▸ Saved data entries
+===+

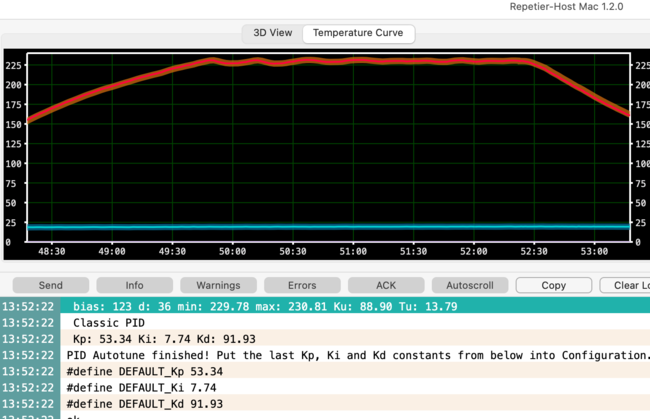Toggle the Warnings log filter
This screenshot has width=650, height=419.
pyautogui.click(x=218, y=285)
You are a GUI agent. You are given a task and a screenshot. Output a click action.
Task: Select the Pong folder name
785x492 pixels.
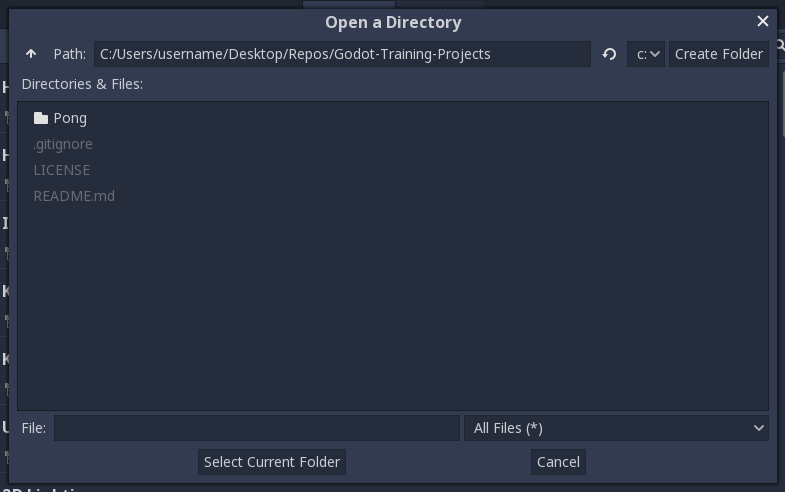click(x=70, y=118)
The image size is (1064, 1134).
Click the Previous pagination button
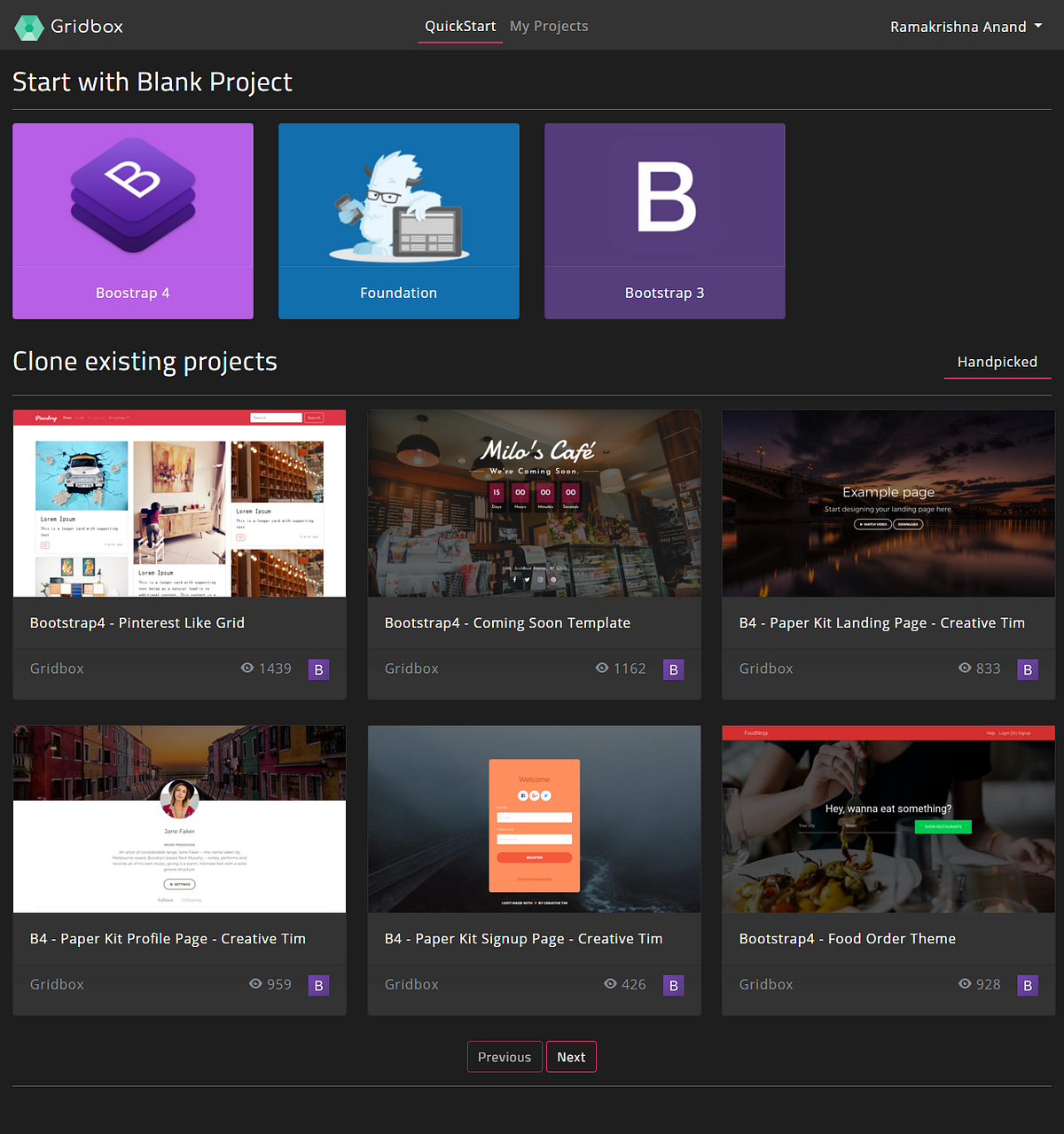click(x=504, y=1056)
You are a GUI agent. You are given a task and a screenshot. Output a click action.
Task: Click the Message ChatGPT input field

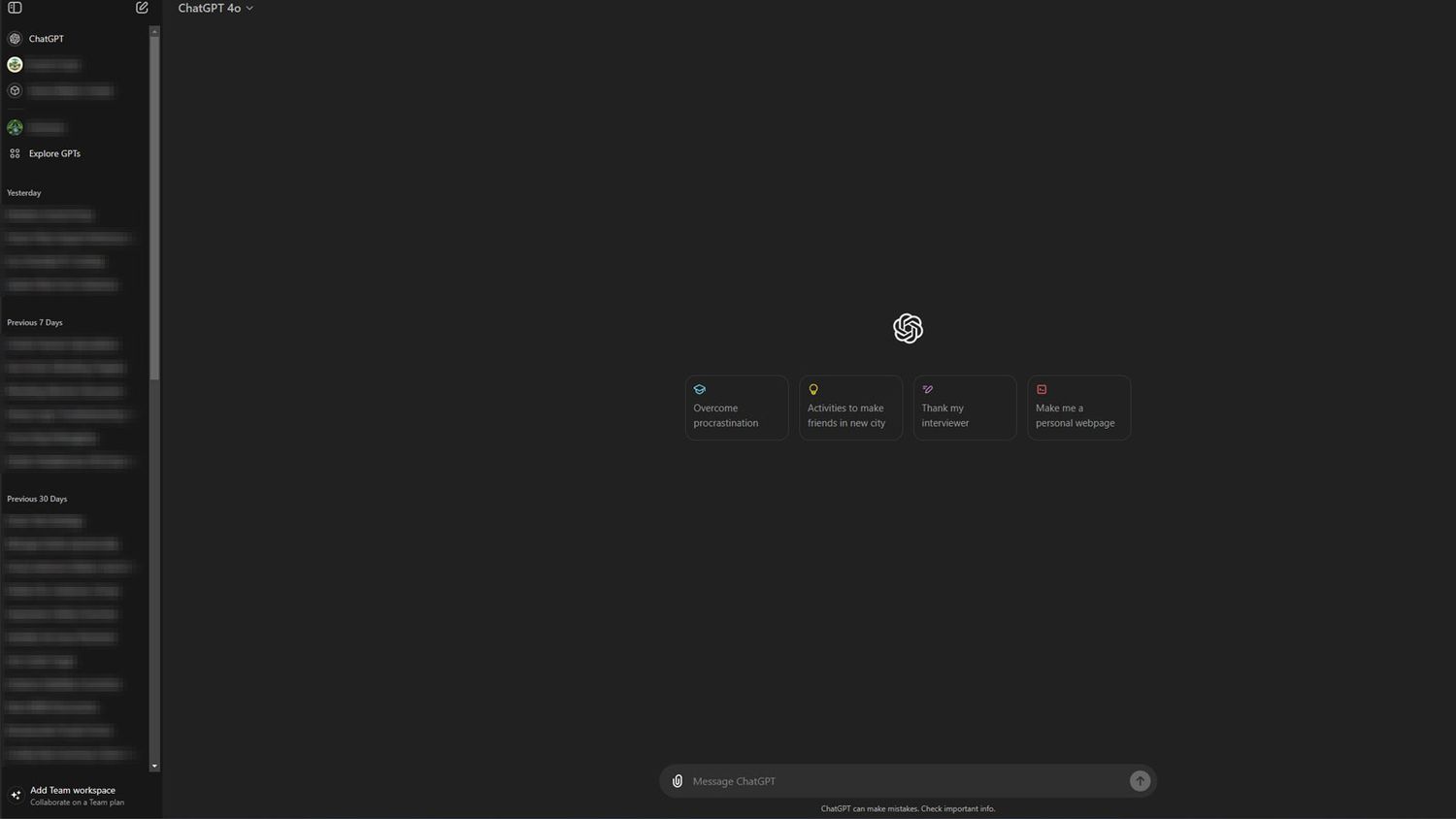coord(903,781)
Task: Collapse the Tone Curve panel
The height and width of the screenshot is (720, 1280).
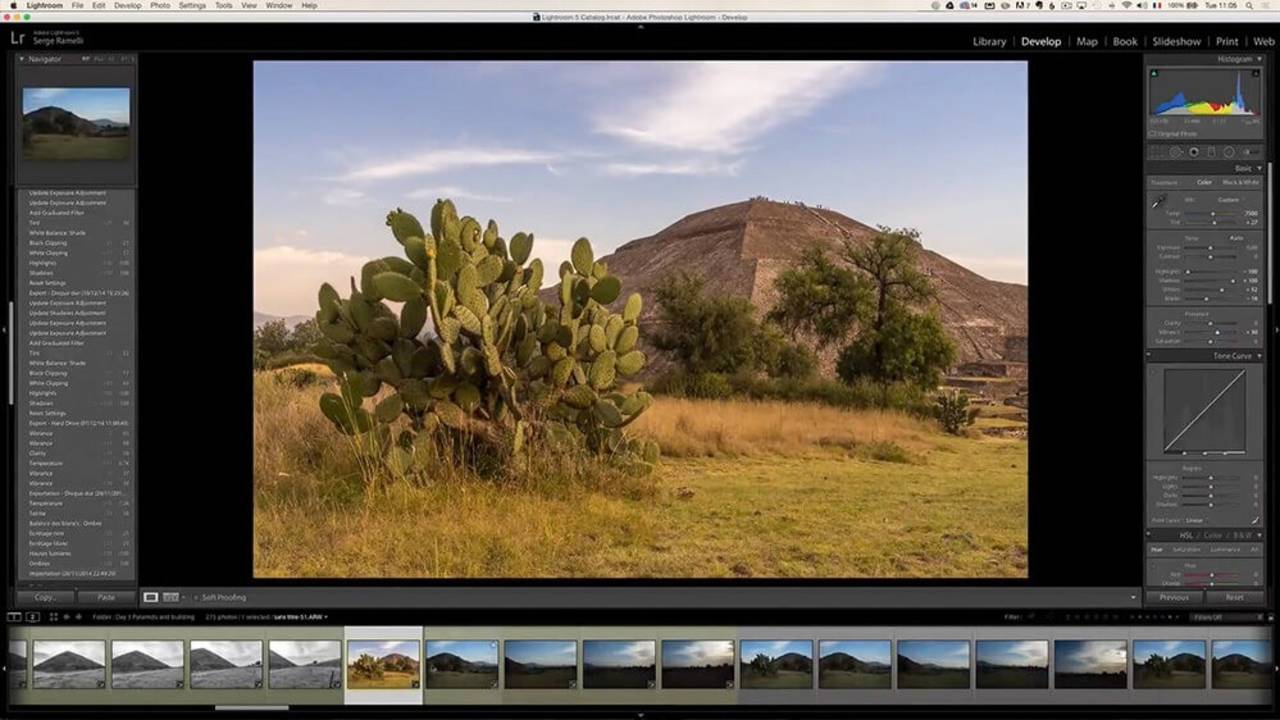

+===+

▸ Problem to work on
The required output is every line from the one containing "Task: Select the Pong folder name" through the last line of the records, inclusive, reproduced exactly and without pictures.

▸ Written answer
Task: Select the Pong folder name
785x492 pixels.
click(x=70, y=118)
The image size is (1064, 1134).
Click the Previous pagination button
click(x=504, y=1056)
You are a GUI agent. You are given a task and a screenshot. Output a click action.
Task: Click the Message ChatGPT input field

coord(903,781)
Task: Collapse the Tone Curve panel
The height and width of the screenshot is (720, 1280).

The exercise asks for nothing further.